Poniżej prezentujemy okładkę oraz pierwszy fragment książki udostępniony przez wydawcę.
The Wall był pierwszym solowym albumem Rogera Watersa. Nawet o tym nie mówił zespołowi, takiemu, jaki wówczas istniał, ponieważ w tamtym czasie odnosiło się wrażenie, że właściwie nic nie pozostało z zespołu, któremu można było jeszcze cokolwiek powiedzieć.
Ostatnia trasa koncertowa Pink Floyd, promująca „Animals” w Europie i Stanach Zjednoczonych, zakończyła się, delikatnie mówiąc, dąsami; podczas ostatniego koncertu w Montrealu gitarzysta David Gilmour nie wyszedł do bisu, klawiszowiec Richard Wright przyznał, że album nie należy do jego ulubionych, a perkusista Nick Mason w ogóle odsunął się od procesu decyzyjnego.
Waters rozdarty był wewnętrznym konfliktem; z jednej strony rozkoszował się wystawnym stylem życia, jaki pozwalały mu wieść ogromne sukcesy Pink Floyd, ale z drugiej strony z niechęcią patrzył na kompromisy, do których te sukcesy go zmuszały – na pokłony wobec przemysłu, wobec oczekiwań rynku, a także wobec samej publiczności.
Być może żałował tej krytycznej chwili (która przeszła już do legendy), kiedy podczas ostatniego wieczoru tournée splunął w twarz jednemu z wyjątkowo entuzjastycznych fanów.

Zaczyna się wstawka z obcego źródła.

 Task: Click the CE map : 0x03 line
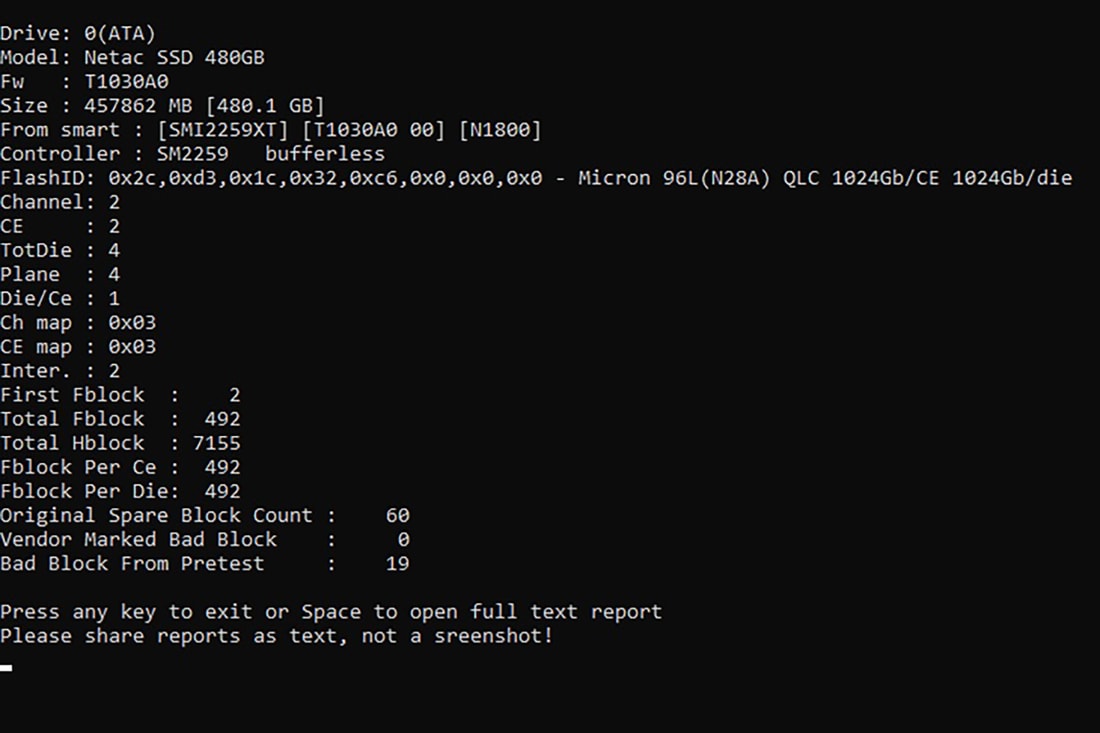pyautogui.click(x=78, y=347)

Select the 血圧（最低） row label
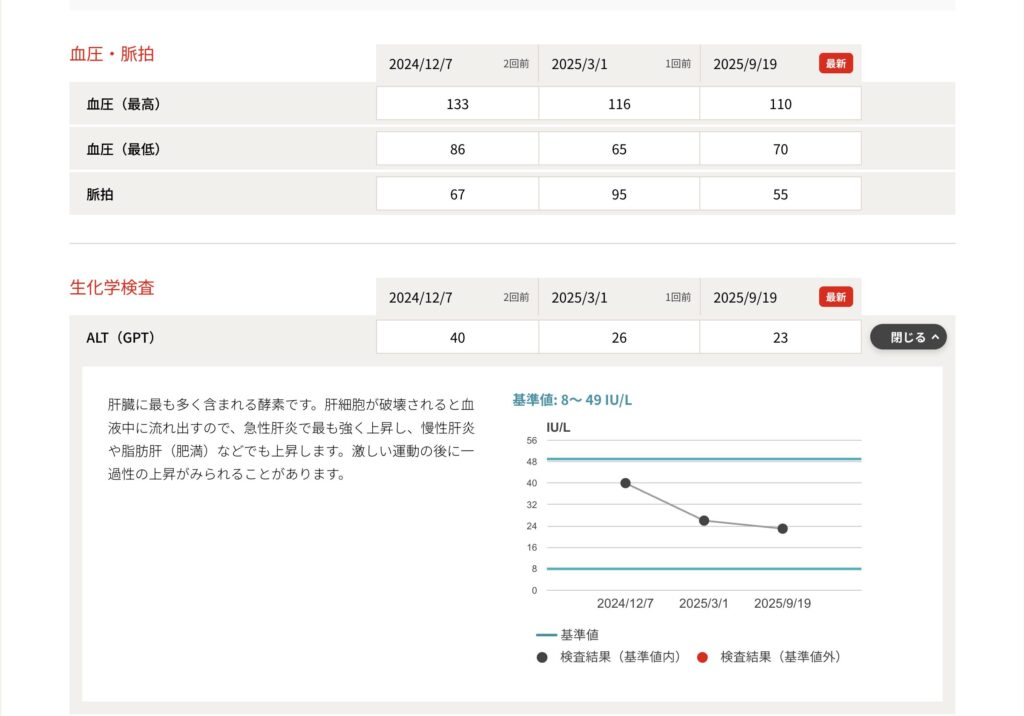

Ale zapewne nie tak bardzo, jak przede wszystkim nawarstwienia wszystkich osobistych napięć, które do tej chwili ostatecznie doprowadziły. Również żaden z jego kolegów nie wydawał się jakoś szczególnie zrozpaczony z powodu zniknięcia Pink Floyd z ich życia. Gilmour i Wright nagrali solowe albumy, które pozwalały im przepędzić muzyczne demony zamknięte w nich twardą ręką Watersa, coraz silniej zaciskającą się na drążku sterowniczym zespołu, a Mason zajął się produkcją najnowszego longplaya Steve’a Hillage’a, „Green”, a także drugiego albumu The Damned, jednej z najbardziej ambitnych grup, jakie wydał brytyjski punk rock. Uporczywa plotka głosiła nawet, że punkowie prosili wytwórnię, aby pozyskała dla nich usługi Syda Barretta, nieobecnego od dawna w zespole współzałożyciela Pink Floyd. Ponieważ Barrett był nieosiągalny, zaproponowano Masona. Zatem czy Pink Floyd jeszcze istniał? Jako podmiot prawny, tak. Jako trwały element półek w sklepach z płytami, oczywiście tak.Jednak pytanie należało postawić inaczej. Czy grupa Pink Floyd w ogóle musiała jeszcze istnieć? Waters postępował tak, jakby nie musiała.
Co okazało się o wiele prostsze, niż można się było spodziewać.
Już od wydania „Wish You Were Here” w roku 1975 Roger Waters narzekał, że irytuje go tradycyjne brzmienie zespołu, że ogranicza go konieczność wciskania własnej wizji lirycznej, coraz bardziej osobistej i gorzkiej, w usypiający wodospad „typowej” epiki Pink Floyd. Męczyły go przedłużające się solówki gitarowe, miał powyżej uszu ekstrawaganckich popisów klawiszowych, które potrafiły się ciągnąć w nieskończoność. Dosyć miał przyprawiania stylowi grupy etykietki „space rocka” i nie znosił myśli, że w atmosferze ich muzyki słuchacze lubią się naćpać i zatopić w błogiej rozkoszy, skoro pod wpływem jego tekstów powinni podnieść głowy i zrównać społeczeństwo z ziemią.